━━━━━ Source document ━━━━━

Sure, Morneau (their best hitter) was at the plate, but come on, give up the out!
That's probably the same guy who basically called Mauer a selfish jerk for not changing his approach at the plate to hit home runs.
We need to grant this guy citizenship ASAP. He's brilliant!
I want (translate: I am dying) to hear more about this so-called "big bat theory."
Size matters.
I would love to hear this guy's reasoning, I'm sure it's rock solid. I just have a question, and please correct me if I'm wrong, but aren't the bat barrels a standard (like a maximum legal) size and the only thing that may be "larger" about Morneau's bat is the length? If this is the case, I would be real curious to know how a longer bat would make it easier to get a bunt down.
And the fact that he says someone who I have never seen bunt is as good a bunter as anyone, wow, just wow.
from the official rules:
bats can be narrower at the barrel than the standard, but not wider.
Only colorless bats are permitted. Moss never knew that.
No colored bat? That's pretty racist.
Rhu_Ru channels his inner-Al Campanis.
Inner-Rev. Sharpton, maybe.
Listening to Reusse and Souhan this morning interviewing Gardy and it comes out that Redmond is playing today.
Reusse: Where's Redmond hitting, eighth?
Gardy: No, we're going to hit him third.
SBG: Quel surprise!
I haven't done any research on this at all, but I would think that a lot of hitters show drops in SLG against ground ball pitchers, right? Is Kubel's drop a larger one than most?
I would agree (also with no research). Using Silva as an example, he gave up alot of hits and logic would say that if his SLG against wasn't lower than other non ground ball pitchers he'd get lit up every game right? But on the flip side of that every hitter that gets a single has a 1.000 SLG for that at bat so you'd think that's add up.
SLG is just TB/AB, so the calculation is pretty easy with one ancillary assumption about the distribution of XBH (or rather, 2 assumptions -- a specific assumption about the avg bases per XBH and the assumption that the distribution is independent of pitcher type).
assume Kubel's average XBH is a triple, independent of pitcher type. Since a triple is worth 3X the SLG as a single, it follows that his SLG goes up against a GB pitcher relative to the fly-ball pitcher if his increase in singles rate is greater than 1/3 the decrease in his XBH rate.
so, if his singles rate is 30 pts higher but his XBH rate is 10 pts lower, the effect on SLG is a wash.
*waits for GH to check his math*
for his career, here are Kubel's splits by pitcher type:
265/336/445 Fly ball (9 2bs, 0 3bs, 9 HRs)
265/311/444 avg (21, 3, 16)
249/296/361 Ground ball (16, 0, 4)
apparently, Kubel's XBH distribution is NOT constant across pitcher types. Which makes some sense. When a GB pitcher makes a mistake up, it can go a long way. But a Fly ball pitcher makes his living with high pitches. More opportunities for the batter to beat the pitcher with a ball up in the zone.
and given his knee injury, I'm not surprised that his BA is lower against GB pitchers. He had at least a whole year where he wasn't gonna beat out any grounders deep in the hole. For his career, he is hitting 039/039/039 on balls to the infield; 546/534/901 on balls to the outfield, 205/205/208 on ground balls, 271/262/700 on fly balls, 691/691/926 on line drives. And he's never had a bunt hit.
compare to mauer:
286/372/413 FB
323/402/479 avg
320/403/429 GB
070/070/070 to infield
600/587/891 to outfield
243/243/251 ground balls
281/269/672 fly balls
713/713/943 line drives
I guess it would help if I read the article before posting a comment. Doh!

━━━━━

*Things to do:*
**a.** Change the baseball comment thread by writing out everything from "I want (translate: I" down to "wow, just wow." again, with "Morneau" replaced by "Mauer".
**b.** List the types of batted ball for which the baseball comment thread gives Kubel's career figures.
Answer from the baseball comment thread alone, with no outside information.

━━━━━ Collected material ━━━━━

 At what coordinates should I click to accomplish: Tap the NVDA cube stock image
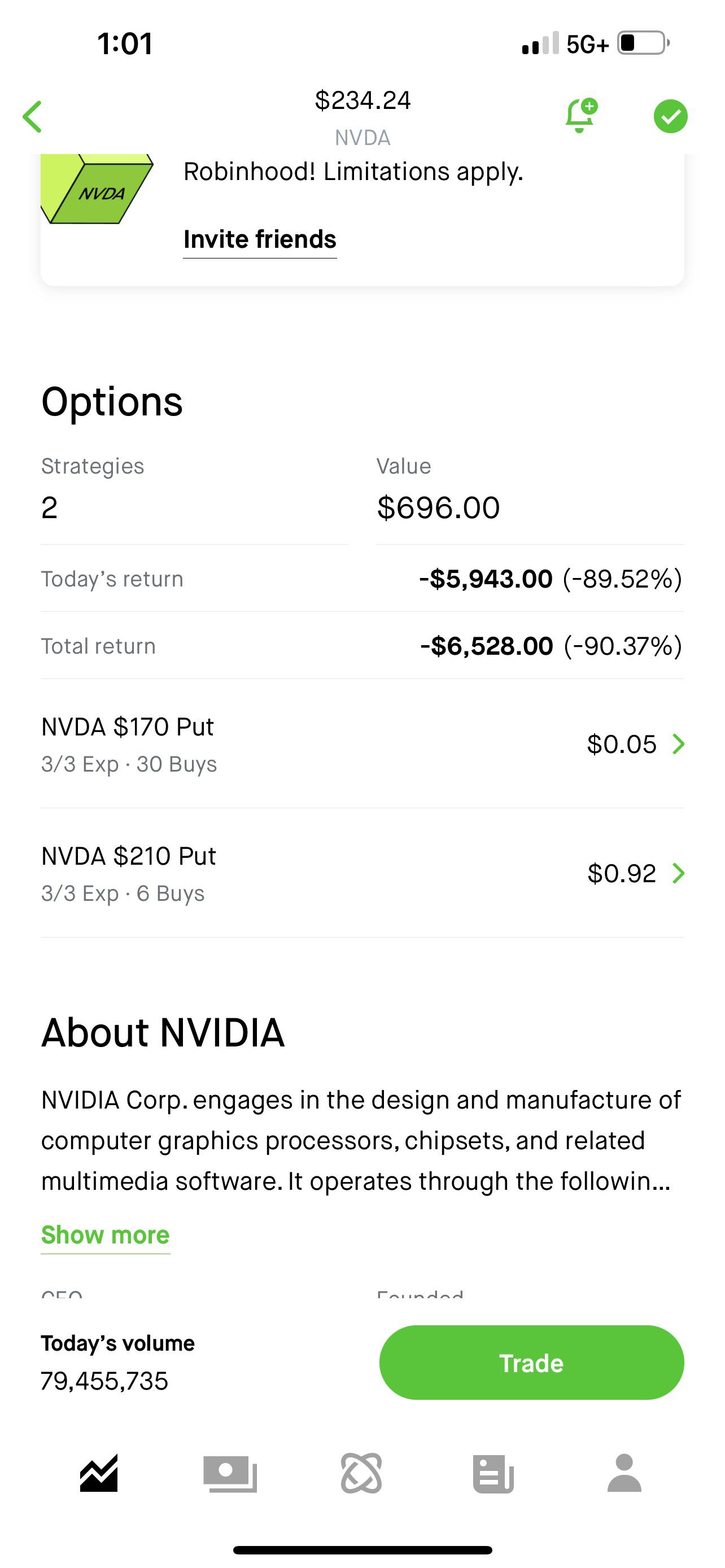[97, 190]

━━━━━

*Exercise solutions:*
**a.**
I want (translate: I am dying) to hear more about this so-called "big bat theory."
Size matters.
I would love to hear this guy's reasoning, I'm sure it's rock solid. I just have a question, and please correct me if I'm wrong, but aren't the bat barrels a standard (like a maximum legal) size and the only thing that may be "larger" about Mauer's bat is the length? If this is the case, I would be real curious to know how a longer bat would make it easier to get a bunt down.
And the fact that he says someone who I have never seen bunt is as good a bunter as anyone, wow, just wow.

**b.**
- Balls to the infield
- Balls to the outfield
- Ground balls
- Fly balls
- Line drives